There is, however, still some skepticism about the business model of major platforms incorporating kiranas into their supply chains.

“There’s a mythical belief that if somehow deliveries can be done through kiranas, the cost of delivery will be much lower,” says Technopak chairman Arvind Singhal. “The point being missed is that a kirana is a [19 to 37-sq. meter] space and the reason someone is buying online is for variety.”

A kirana owner confided to Nikkei Asia that he was fed up with platform representatives frequently asking him what was selling in his store.
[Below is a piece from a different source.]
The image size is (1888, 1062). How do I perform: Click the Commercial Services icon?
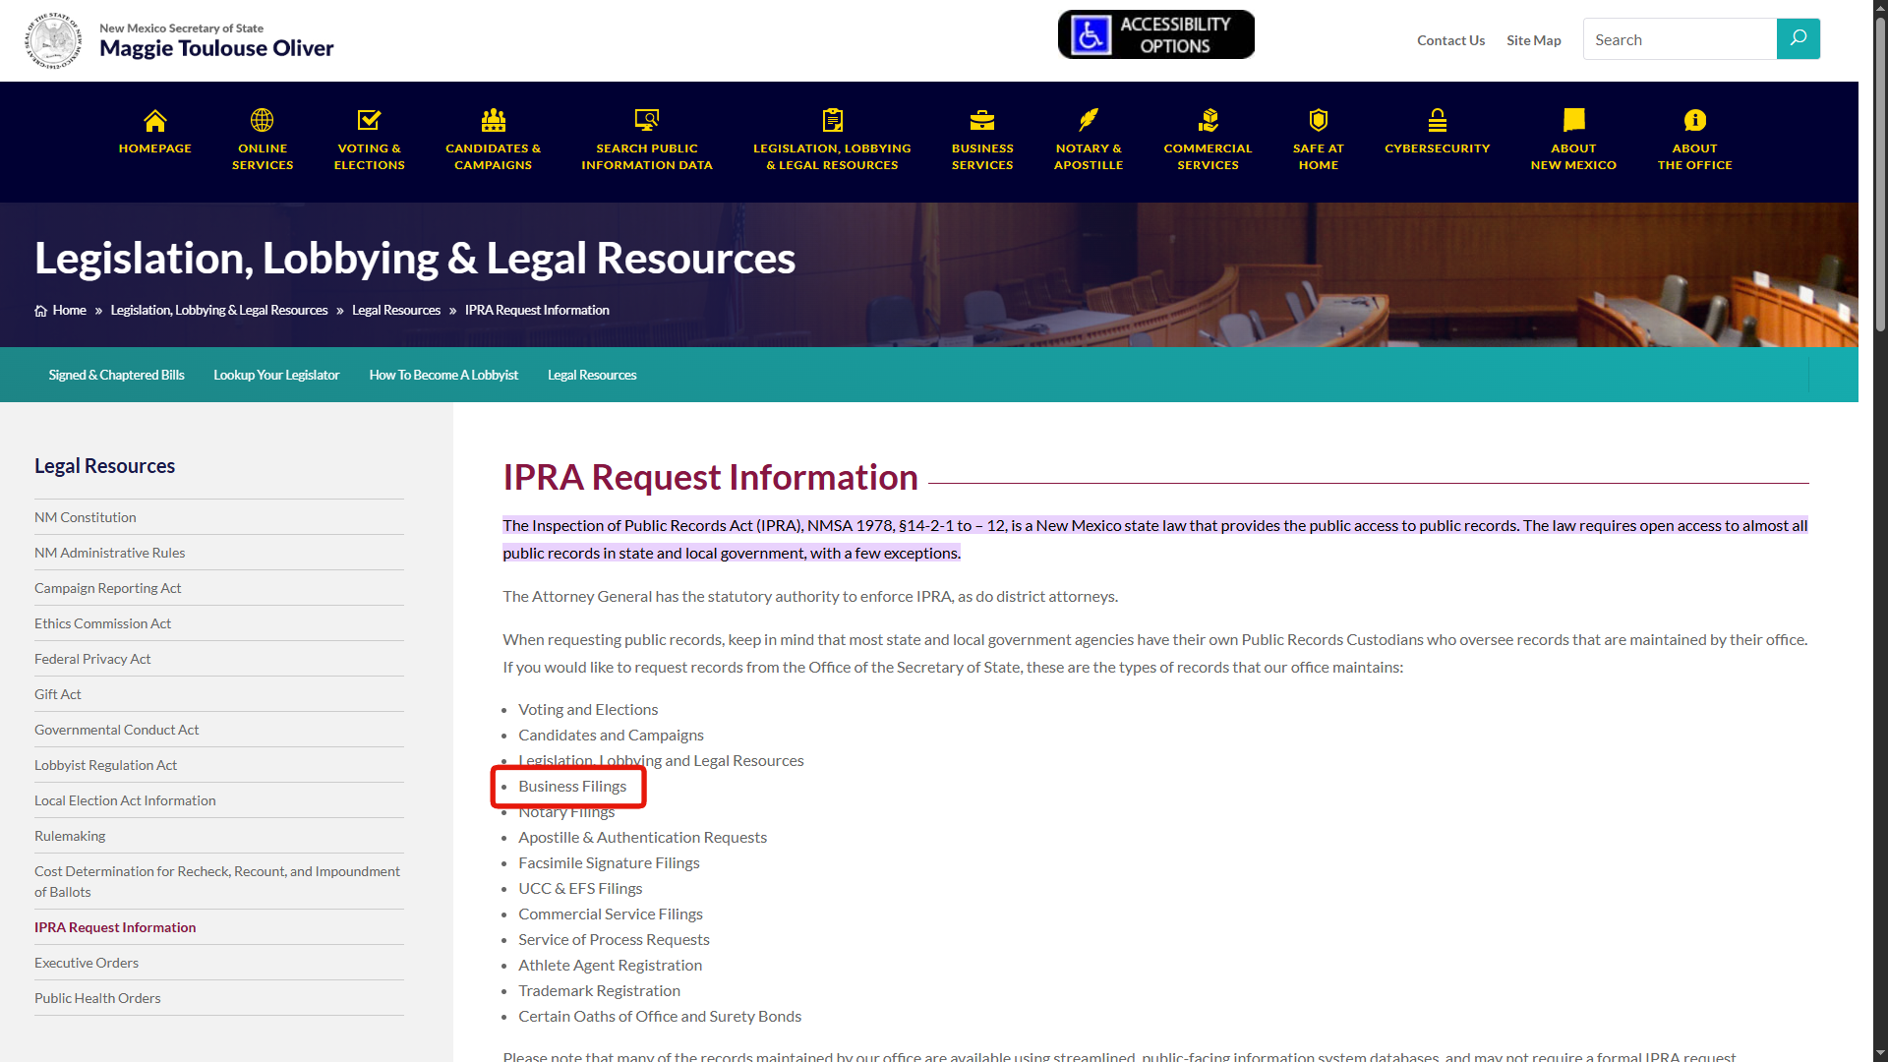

He pointed out that if they claim to be for the good of kiranas, then it is their job to tell the stores what is selling, not vice versa.

Bhadra in Navi Mumbai is still unable to decide who to do business with, as he is not impressed by most of the platforms and has declared at least one a fraud and a few others a waste of time, as they had limited stock. “Why should I give them my [sales] data?” he said, especially when his existing suppliers have him covered with a wide variety of well-priced products and doorstep delivery, even when the country went into lockdown.

The only one he has made an exception for so far is Reliance’s JioMart. He initially took the company’s point of sale machine because it waives all merchant fees, he said. He now orders some of his supplies through the app, but only about 20% of the total.

The digital platforms in India still have quite a way to go until kirana owners like Bhadra fully climb aboard.